### Your goal
Output the data below as a numbered list, from the line containing "click on arrow-up-icon." through the last line of the data, both included, skipping blank lines and leaving out the pictures.
***** Data
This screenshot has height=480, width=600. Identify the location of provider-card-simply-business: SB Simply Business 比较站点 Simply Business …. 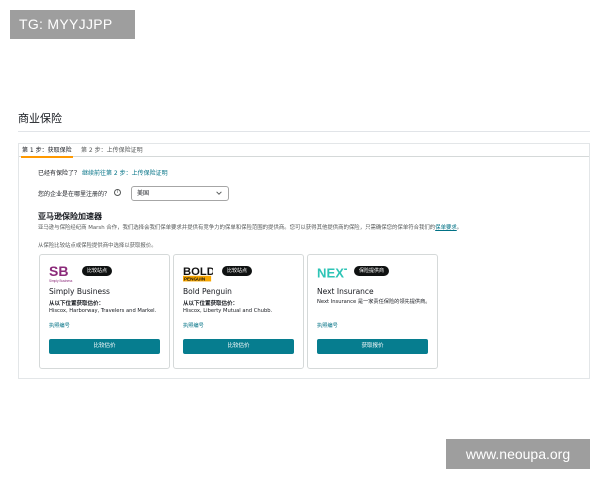
(104, 312).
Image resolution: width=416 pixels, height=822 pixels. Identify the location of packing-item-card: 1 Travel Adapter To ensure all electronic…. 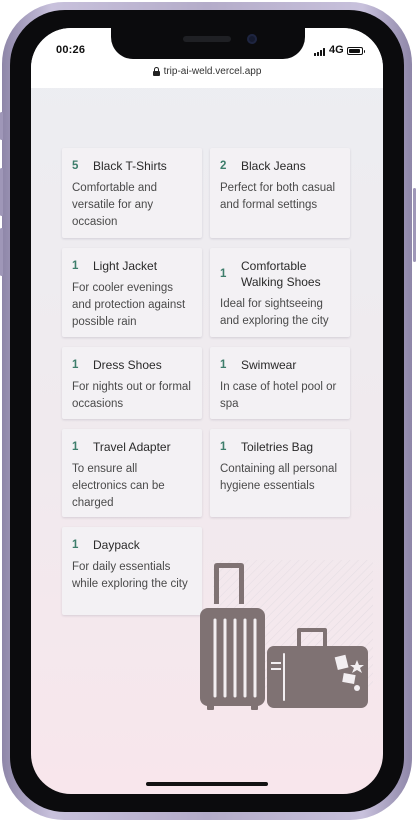
(132, 473).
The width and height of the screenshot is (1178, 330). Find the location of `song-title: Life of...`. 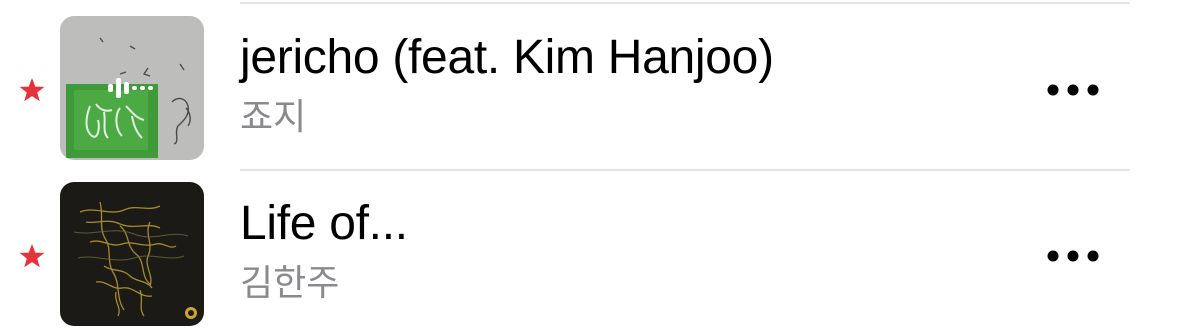

song-title: Life of... is located at coordinates (324, 224).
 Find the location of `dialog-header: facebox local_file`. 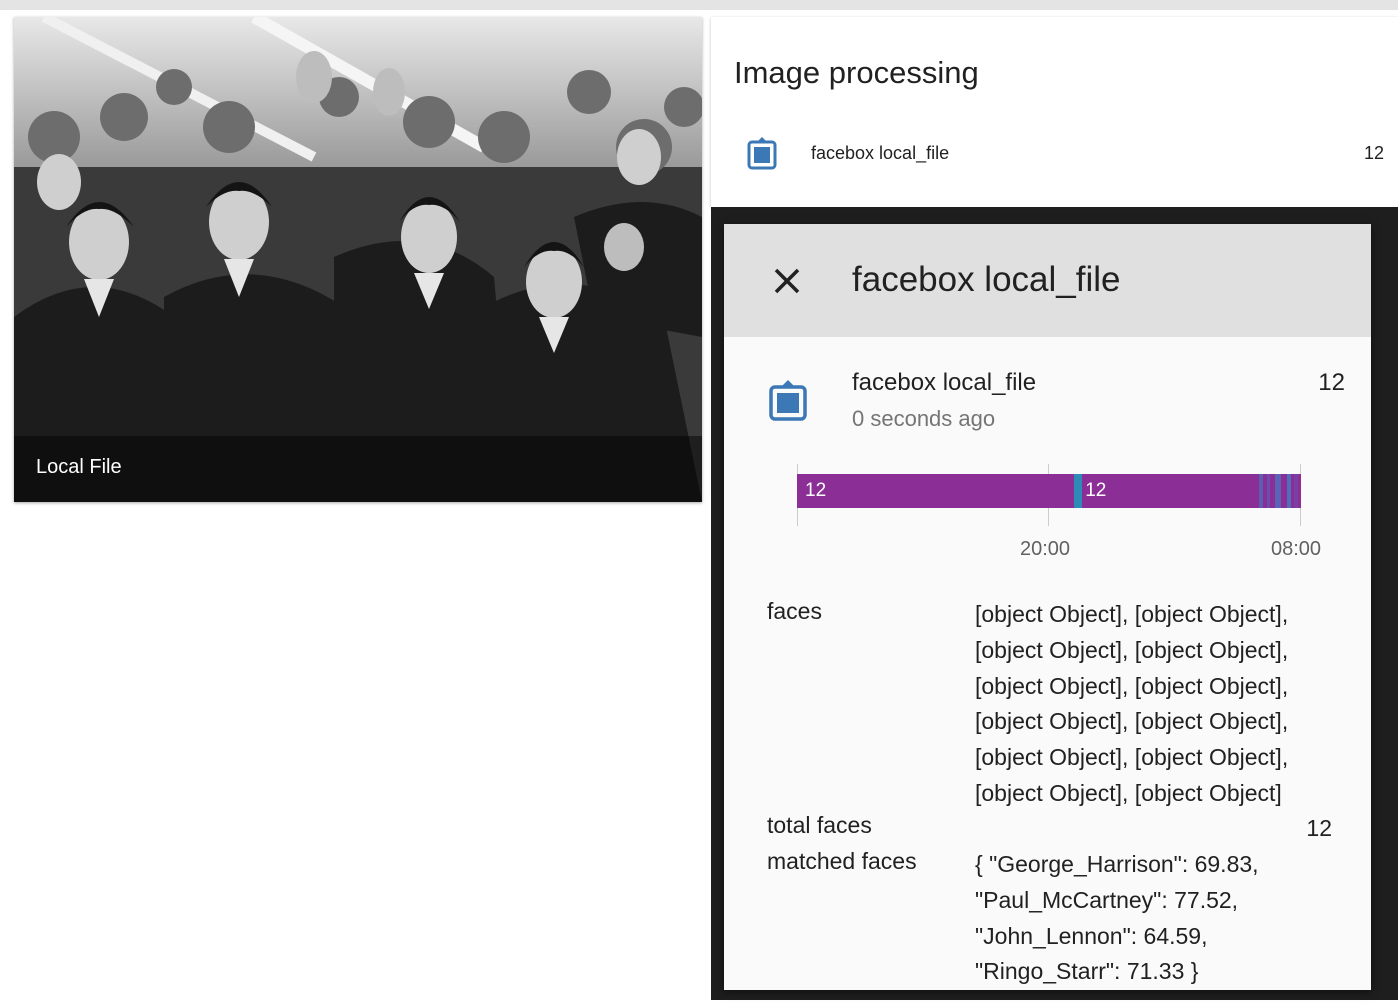

dialog-header: facebox local_file is located at coordinates (1048, 280).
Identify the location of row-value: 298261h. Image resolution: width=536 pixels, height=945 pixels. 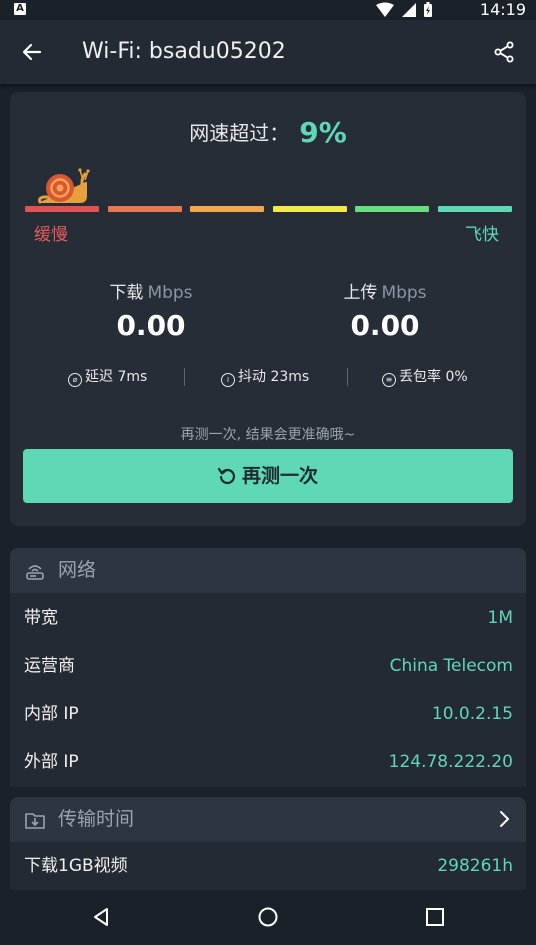
(475, 866).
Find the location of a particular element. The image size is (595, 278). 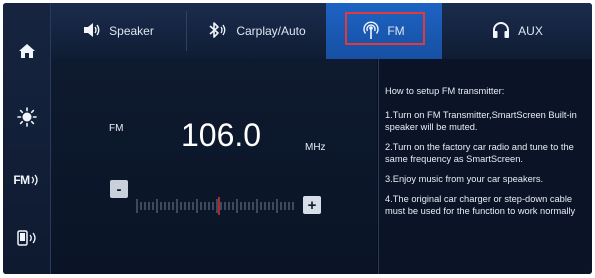

sidebar-item-fm: FM is located at coordinates (26, 180).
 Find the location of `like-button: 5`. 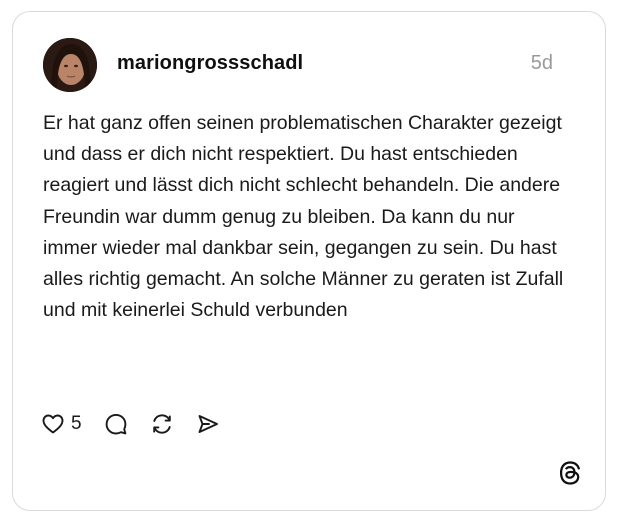

like-button: 5 is located at coordinates (72, 424).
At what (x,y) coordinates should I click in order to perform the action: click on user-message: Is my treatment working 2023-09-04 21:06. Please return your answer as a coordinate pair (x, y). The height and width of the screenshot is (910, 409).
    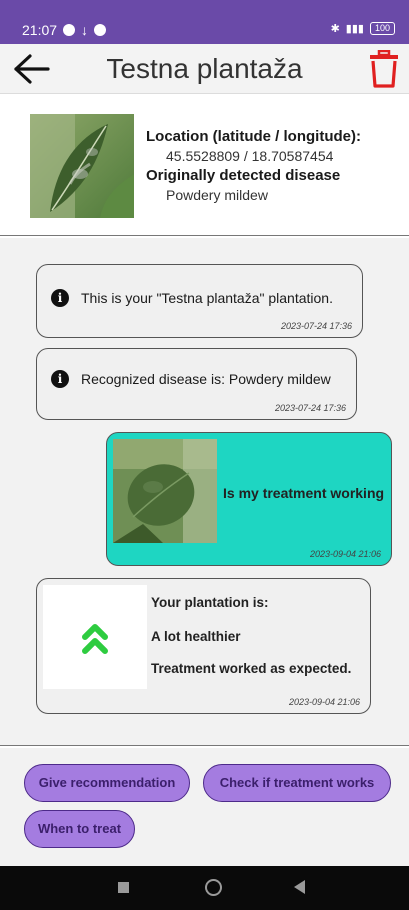
    Looking at the image, I should click on (249, 499).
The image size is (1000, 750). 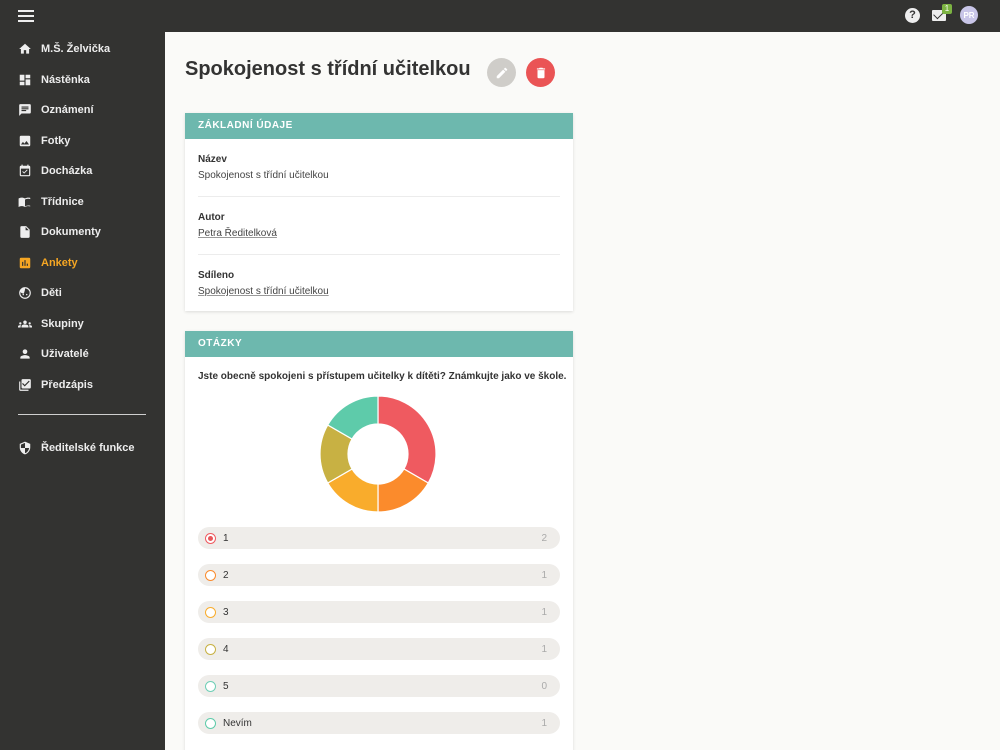 I want to click on sidebar-item-class-book: Třídnice, so click(x=82, y=202).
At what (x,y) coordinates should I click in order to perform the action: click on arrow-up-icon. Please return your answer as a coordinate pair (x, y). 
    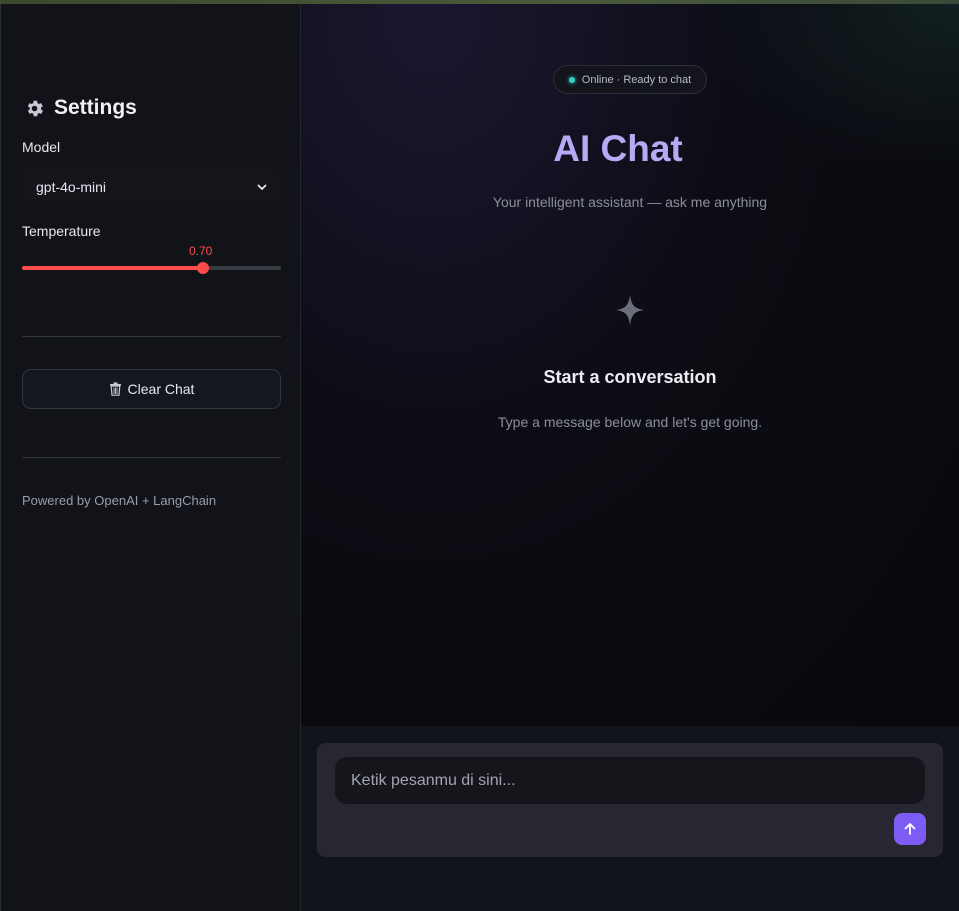
    Looking at the image, I should click on (910, 829).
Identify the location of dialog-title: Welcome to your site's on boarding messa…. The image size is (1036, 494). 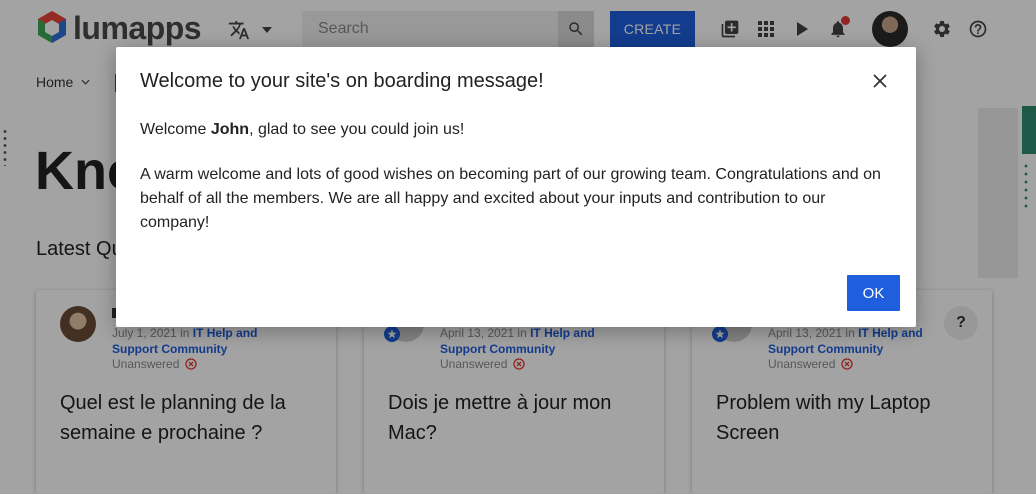
(342, 81).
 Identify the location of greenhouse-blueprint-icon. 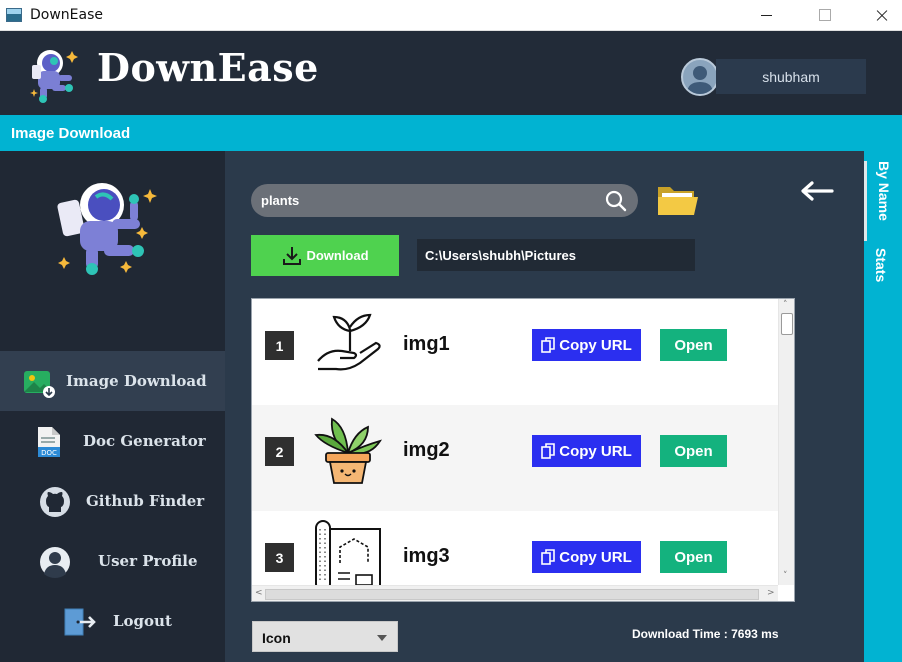
(348, 556).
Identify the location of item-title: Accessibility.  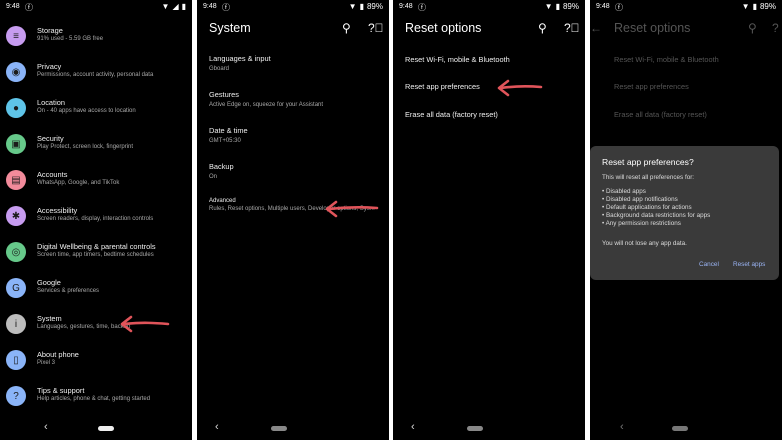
**********
### Exercise output
1. At what (x,y) coordinates should I click in order to perform the action: click on arrow-up-icon. Please return your answer as a coordinate pair (x, y). 
2.     Looking at the image, I should click on (910, 829).
3. Identify the location of dialog-title: Welcome to your site's on boarding messa…. The image size is (1036, 494). 
4. (342, 81).
5.  Identify the location of greenhouse-blueprint-icon. 
6. (348, 556).
7. Identify the location of item-title: Accessibility.  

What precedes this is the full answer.